* Exercise aim: Your response should match the records line for line.

* Input for this task:

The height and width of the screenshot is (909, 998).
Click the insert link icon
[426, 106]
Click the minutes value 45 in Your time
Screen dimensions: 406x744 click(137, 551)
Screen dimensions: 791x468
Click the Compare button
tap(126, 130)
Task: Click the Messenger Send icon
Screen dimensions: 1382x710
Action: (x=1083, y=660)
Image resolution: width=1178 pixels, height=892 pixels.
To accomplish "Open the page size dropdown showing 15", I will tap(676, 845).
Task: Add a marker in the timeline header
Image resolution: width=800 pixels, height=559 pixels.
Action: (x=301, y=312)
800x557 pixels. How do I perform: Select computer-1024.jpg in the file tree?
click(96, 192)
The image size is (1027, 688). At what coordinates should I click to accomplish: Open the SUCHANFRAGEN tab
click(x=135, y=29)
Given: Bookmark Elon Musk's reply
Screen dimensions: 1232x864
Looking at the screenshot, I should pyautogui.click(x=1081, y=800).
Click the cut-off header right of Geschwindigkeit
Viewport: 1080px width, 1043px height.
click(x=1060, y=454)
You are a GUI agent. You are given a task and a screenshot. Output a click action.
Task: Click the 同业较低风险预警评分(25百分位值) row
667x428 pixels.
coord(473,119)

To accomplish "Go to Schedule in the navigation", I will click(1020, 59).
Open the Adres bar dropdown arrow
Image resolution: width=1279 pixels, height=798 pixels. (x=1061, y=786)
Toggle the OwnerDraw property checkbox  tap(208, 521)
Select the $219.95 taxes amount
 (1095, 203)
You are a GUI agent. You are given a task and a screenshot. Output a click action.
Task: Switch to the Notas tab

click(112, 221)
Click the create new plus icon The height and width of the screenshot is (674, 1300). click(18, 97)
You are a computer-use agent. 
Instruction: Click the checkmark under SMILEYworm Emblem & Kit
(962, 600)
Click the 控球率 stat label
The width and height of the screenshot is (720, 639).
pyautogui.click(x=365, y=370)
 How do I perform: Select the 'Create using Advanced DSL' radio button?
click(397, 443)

* Answer box:
The height and width of the screenshot is (909, 998).
Click the insert link icon
[426, 106]
Click the minutes value 45 in Your time
Screen dimensions: 406x744 click(137, 551)
Screen dimensions: 791x468
Click the Compare button
tap(126, 130)
Task: Click the Messenger Send icon
Screen dimensions: 1382x710
Action: (x=1083, y=660)
Image resolution: width=1178 pixels, height=892 pixels.
To accomplish "Open the page size dropdown showing 15", I will tap(676, 845).
Task: Add a marker in the timeline header
Image resolution: width=800 pixels, height=559 pixels.
Action: (x=301, y=312)
800x557 pixels. How do I perform: Select computer-1024.jpg in the file tree?
click(96, 192)
The image size is (1027, 688). At what coordinates should I click to accomplish: Open the SUCHANFRAGEN tab
click(x=135, y=29)
Given: Bookmark Elon Musk's reply
Screen dimensions: 1232x864
Looking at the screenshot, I should pyautogui.click(x=1081, y=800).
Click the cut-off header right of Geschwindigkeit
Viewport: 1080px width, 1043px height.
click(x=1060, y=454)
You are a GUI agent. You are given a task and a screenshot. Output a click action.
Task: Click the 同业较低风险预警评分(25百分位值) row
667x428 pixels.
coord(473,119)

To accomplish "Go to Schedule in the navigation", I will click(1020, 59).
Open the Adres bar dropdown arrow
Image resolution: width=1279 pixels, height=798 pixels. (x=1061, y=786)
Toggle the OwnerDraw property checkbox  tap(208, 521)
Select the $219.95 taxes amount
 (1095, 203)
You are a GUI agent. You are given a task and a screenshot. Output a click action.
Task: Switch to the Notas tab

click(112, 221)
Click the create new plus icon The height and width of the screenshot is (674, 1300). click(18, 97)
You are a computer-use agent. 
Instruction: Click the checkmark under SMILEYworm Emblem & Kit
(962, 600)
Click the 控球率 stat label
The width and height of the screenshot is (720, 639).
pyautogui.click(x=365, y=370)
 How do I perform: Select the 'Create using Advanced DSL' radio button?
click(397, 443)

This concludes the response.